Any good options to prune out similar-but-variable bits of text from a large document?

Sterile_Technique@lemmy.world · edit-2 2 years ago

Any good options to prune out similar-but-variable bits of text from a large document?

LANA_DEL_KARENINA@lemmy.world · 2 years ago

The good news: there is a tool built to solve this exact problem: regular expressions (aka regex)

The bad news: regular expressions are famously frustrating to read and write

Depending on how badly you want the problem solved and how patient you are, using online resources to craft some regular expressions would be the ticket

Sterile_Technique@lemmy.world · 2 years ago

hmmm “famously frustrating”, presumably to people who know what they’re doing, very likely translates to “WAY outside of my skill level”. Worth some digging though, especially now that I have a keyword! Thank you!!

BearOfaTime@lemm.ee · 2 years ago

There are regex tutorials online, and you can test your regex there.

I’d say, since you’re learning, this could be an opportunity that may be useful later.

Just start with one relatively simple thing, like maybe copyright stuff. Work on getting regex to match that properly throughout a doc, and enjoy the improvement. Then when ready, tackle the next thing.

Sterile_Technique@lemmy.world · edit-2 1 year ago

I wish I had asked this sooner.
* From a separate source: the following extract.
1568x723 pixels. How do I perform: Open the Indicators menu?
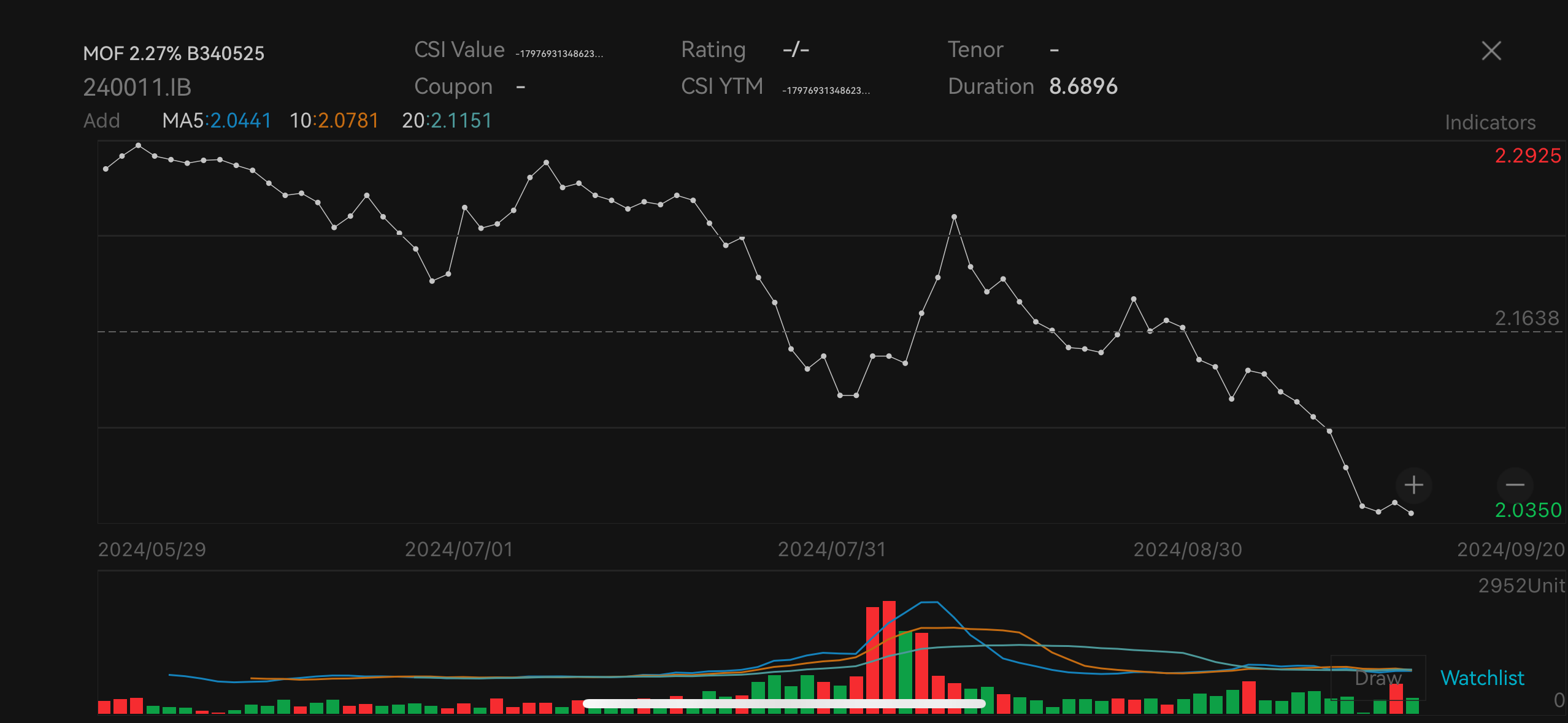[1489, 122]
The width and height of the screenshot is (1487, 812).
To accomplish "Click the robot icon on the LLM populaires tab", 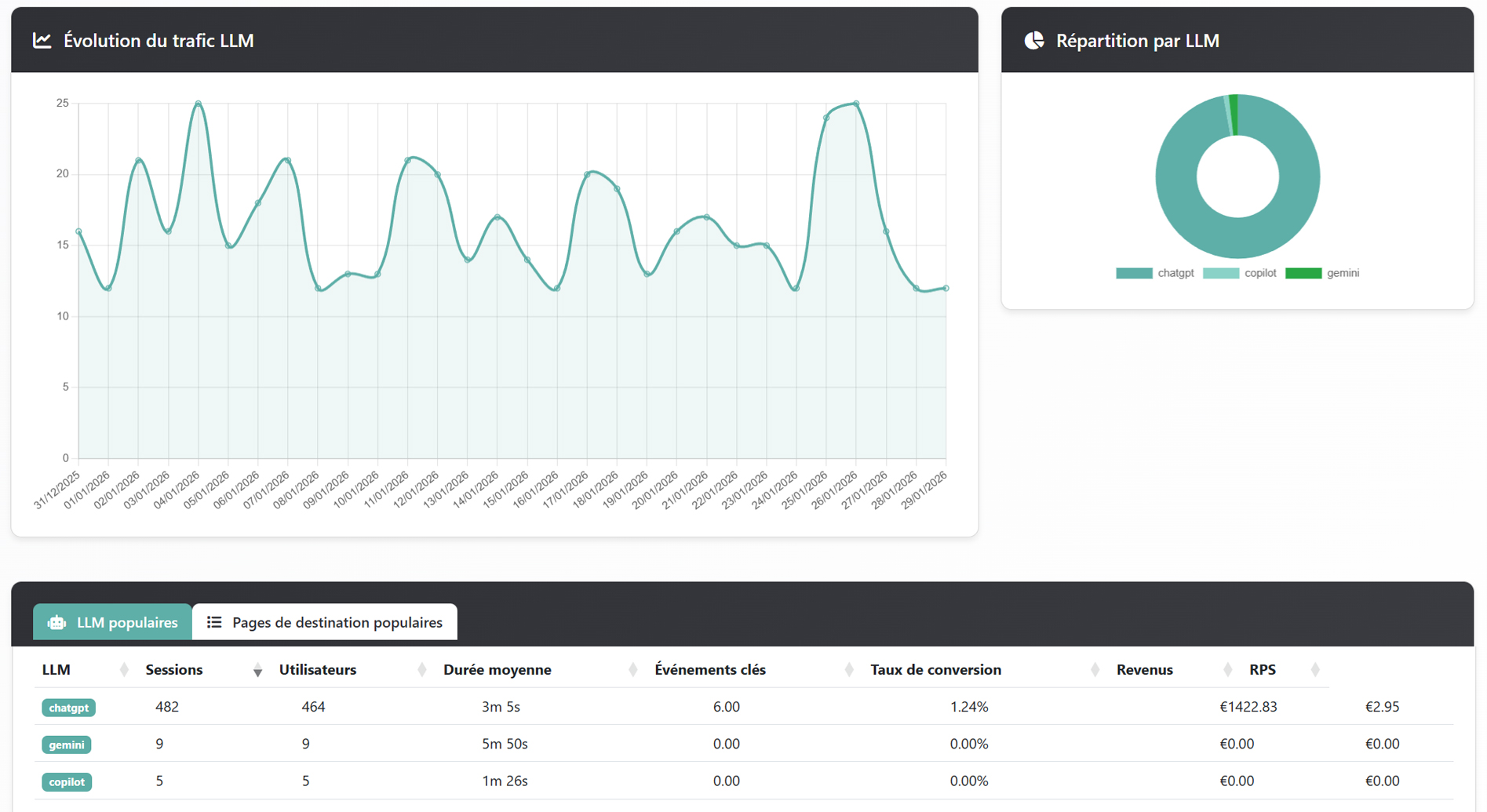I will [56, 622].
I don’t know really any code at all, but this might be the thing that pushes me to learn some. This looks crazy useful. Time is the enemy right now though - I’ve only got a few free evenings left before class starts, and I don’t trust that I’d know it well enough not to shoot myself in the foot.

When the next break rolls around though, I think regex will be my project. Any foundation you’d recommend learning first? From the bit of searching I’ve done, regex seems to feed straight into conversations about Python or Java - I don’t know any of that. Would it even make sense to try to learn regex without first knowing the basics of a coding language?

I did manage to fine-tune MS Word’s find and replace commands… I’ve got a list of 10 or so find-and-replace searches that does close-enough-for-now to what I want it to do.

otter@lemmy.dbzer0.com · 2 years ago

IMHO, this is one of the applications wherein “AI” in its current form can really shine. Even the low monthly cost of GPT could be worth it if only to be able to train your own bot on specifics for your own use-case. Hell, there might even be one already made that’s close enough? If you’d like me to give a quick look, LMK. 🖖🏽